> EXTRAIT DE SOURCE
☆ ☆ ☆ ☆ ☆
Il y a deux façons d’éviter les circuits touristiques ordinaires : soit en sortant des sentiers “battus”, soit en portant son regard sur ce qui paraît anodin. Nous avons choisi quelques clins d’œil de l’histoire dans des sites et des monuments célèbres, en remontant l’Allier depuis Clermont-Ferrand vers La Chaise-Dieu : une balade en famille où quelques héros nous serviront de guides.
Quelques mots sur la balade : une centaine de kilomètres tout au plus de Clermont-Ferrand à La Chaise-Dieu, en suivant la vallée de l’Allier au long de la Méridienne puis, peu après Brioude, en empruntant la D19 (ou la D20) en Haute-Loire. Quatre étapes majeures et quelques arrêts intermédiaires permettent de découvrir des sites souvent surprenants, toujours pleins de charme, que les légendes se sont appropriées pour s’y donner en spectacle.
Ici, les héros et les dieux antiques nous observent…
Clermont-Ferrand
Si la place de Jaude exige d’y dévaler depuis les rues adjacentes, il faut grimper au plus haut de Clermont-Ferrand pour atteindre la cathédrale. Elle domine la ville comme pour confirmer son rang de capitale, suivant ce critère si commun à toutes nos métropoles historiques qu’on aurait tendance à ne pas le remarquer. Un monument exceptionnel du XIIIe siècle aux richesses pourtant méconnues. Savez-vous, par exemple, que plusieurs de ses vitraux sont sortis de l’atelier qui réalisa ceux, admirables, de la Sainte-Chapelle à Paris ? Tout invite ici à lever les yeux au ciel. Et pas seulement les flèches de la cathédrale qui culminent à plus de 95 mètres…
Ainsi, dans la nef, à la croisée du transept, il faut repérer au ras des voûtes ces trois étonnants personnages qui paraissent discuter en haut des tribunes. Leur accoutrement pourrait avoir inspiré les soldats romains d’Uderzo à l’offensive contre Astérix ! De même, la caricature du temple antique où ils apparaissent comme Guignol dans son carrousel.
Cette horloge (car il s’agit bien de “jacquemarts” qui comptent les heures sous l’autorité du temps, Tempus) provient d’Issoire d’où elle fut transférée pour éviter sa destruction par le chef brigand qui devait s’emparer de l’abbaye pendant les guerres de Religion. Issoire où nous dirigeons nos pas, après une halte intermédiaire pour rencontrer un de nos guides.
En effet, ces marionnettes de bois peint en habits d’opérette semblent sonner une décadence : celle de l’Empire romain : au Ve siècle, l’empereur de Rome se débattait pour sauver ce qui restait de son pouvoir menacé par les “barbares” venus de l’est et du nord de l’Europe. Comment soupçonner qu’il avait alors établi sa résidence tout près de la capitale des Arvernes ? Après avoir admiré le patrimoine de Clermont, poussons notre route pour rendre visite à Avitus, empereur en titre.
☆ ☆ ☆ ☆ ☆
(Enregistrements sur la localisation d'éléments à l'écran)
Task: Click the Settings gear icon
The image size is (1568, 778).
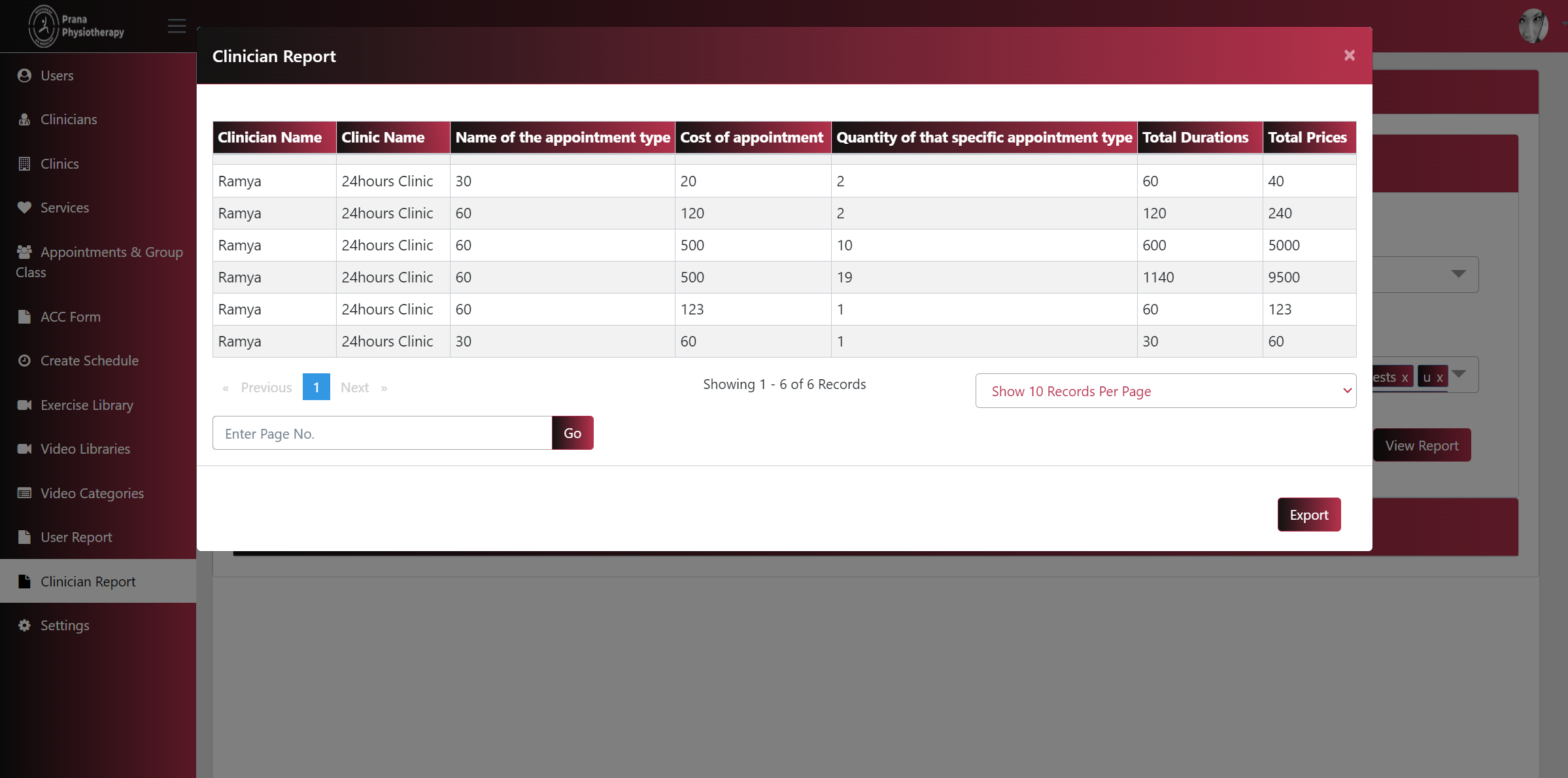Action: tap(24, 626)
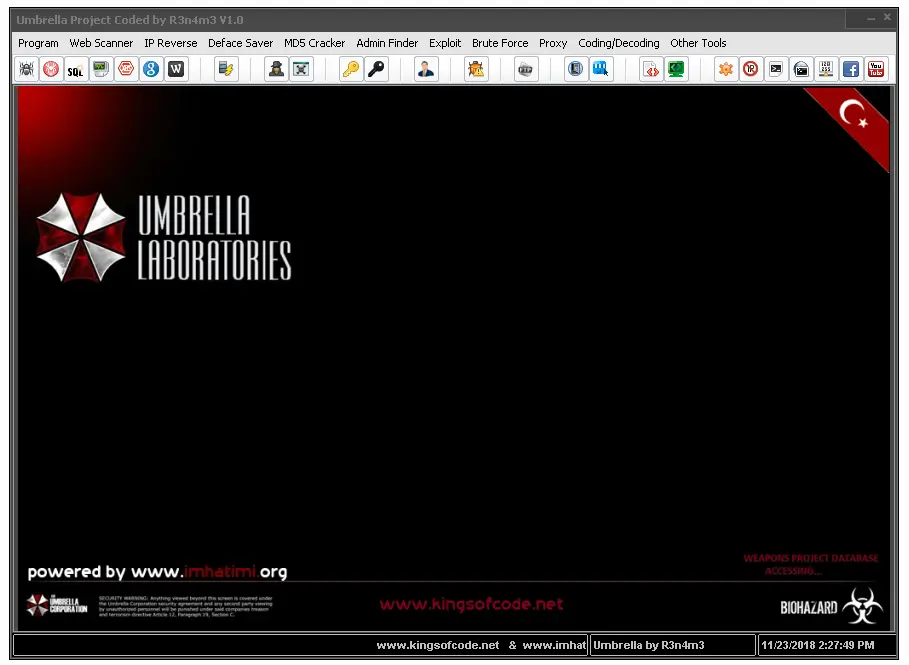
Task: Open the Wikipedia toolbar icon
Action: pyautogui.click(x=176, y=68)
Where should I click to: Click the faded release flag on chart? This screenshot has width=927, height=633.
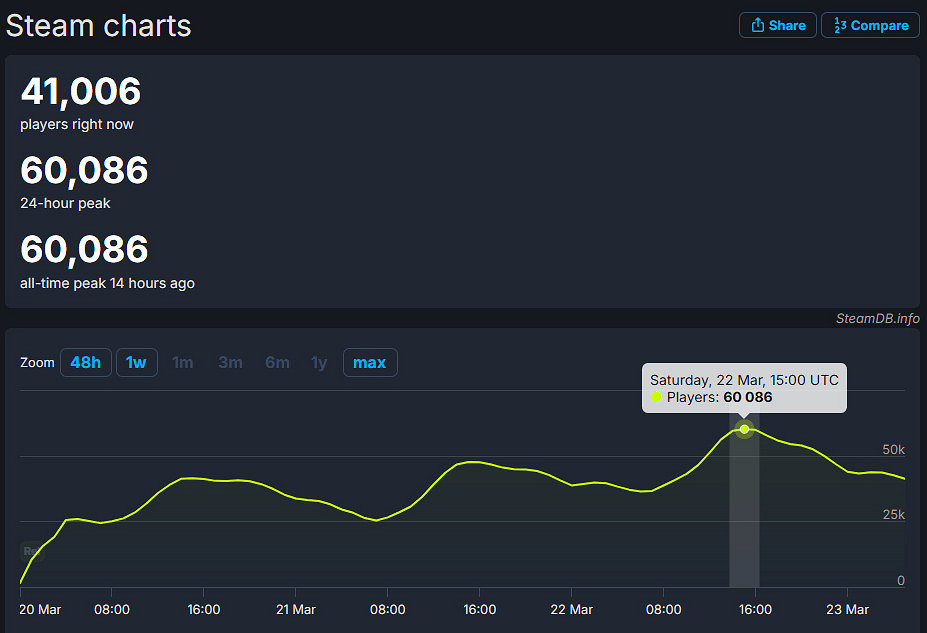coord(30,551)
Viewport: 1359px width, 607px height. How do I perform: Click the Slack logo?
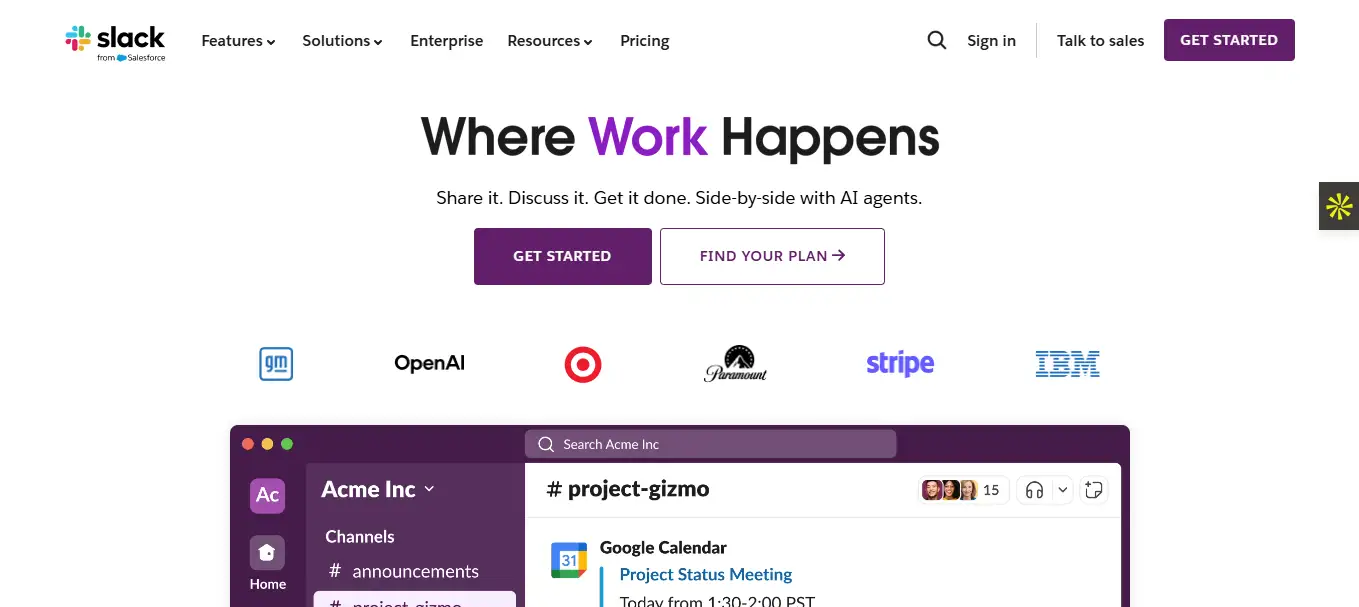[114, 41]
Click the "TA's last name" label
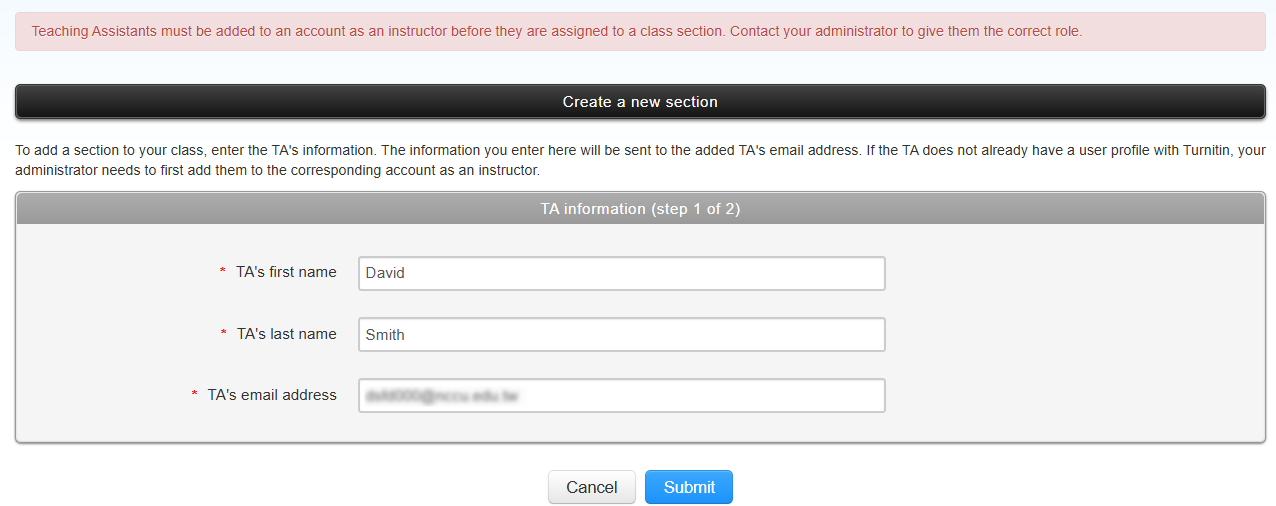 pyautogui.click(x=287, y=334)
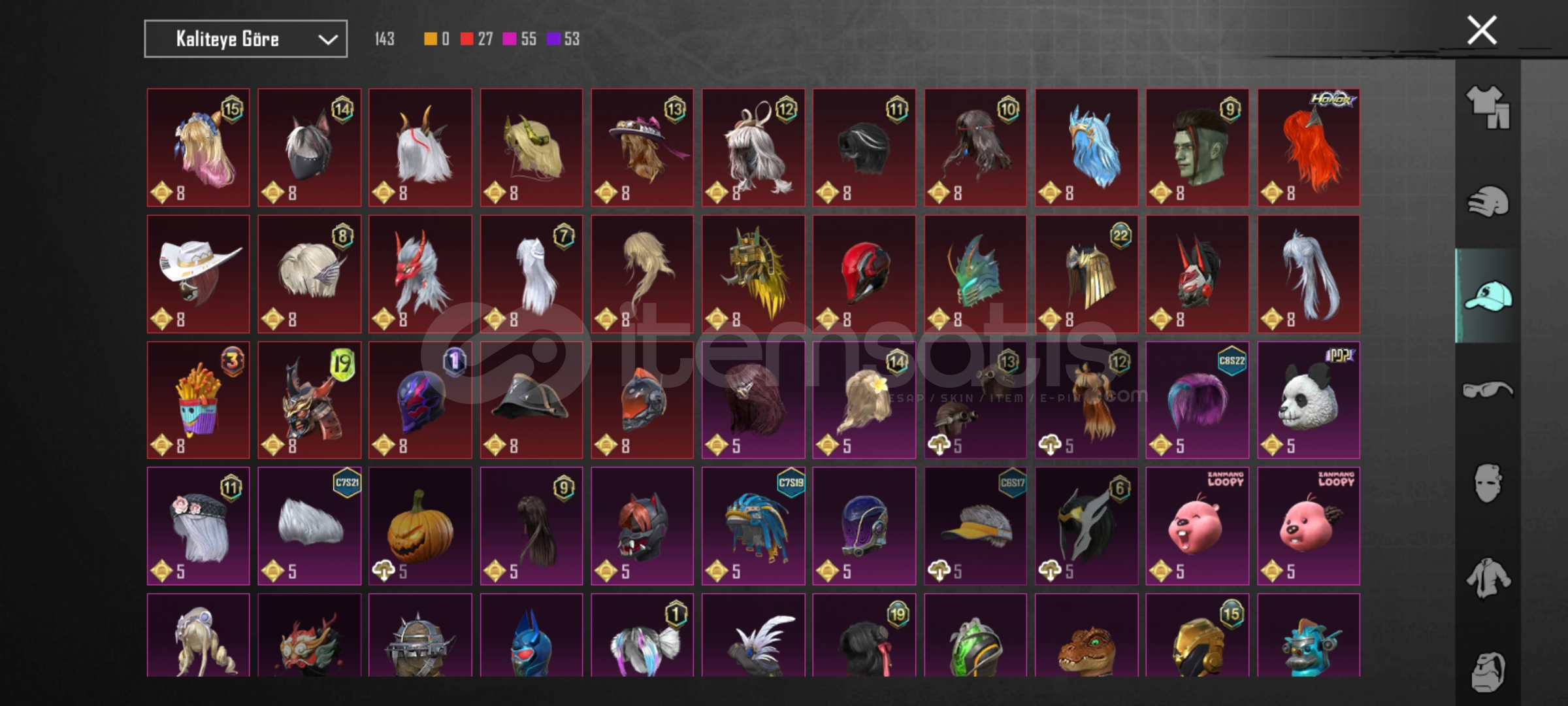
☆ ☆ ☆ ☆ ☆
> CONSIGNES DE L'EXERCICE
**1.** Répondez à ces questions sur l'extrait de source :
(a) Quelle distance maximale sépare Clermont-Ferrand de La Chaise-Dieu ?
(b) À quelle hauteur culminent les flèches de la cathédrale de Clermont-Ferrand ?
(c) De quelle ville provient l'horloge à jacquemarts ?
**2.** Recopiez, dans les enregistrements, les lignes allant de celle qui contient « Viewport: 1359px width, 607px » jusqu'à la fin des enregistrements incluse, en omettant les images.

> RÉPONSES PAR CONSIGNE
**1.**
(a) Une centaine de kilomètres tout au plus.
(b) À plus de 95 mètres.
(c) D'Issoire.

**2.**
Viewport: 1359px width, 607px height. How do I perform: Click the Slack logo?
[114, 41]
Click the "TA's last name" label
 pyautogui.click(x=287, y=334)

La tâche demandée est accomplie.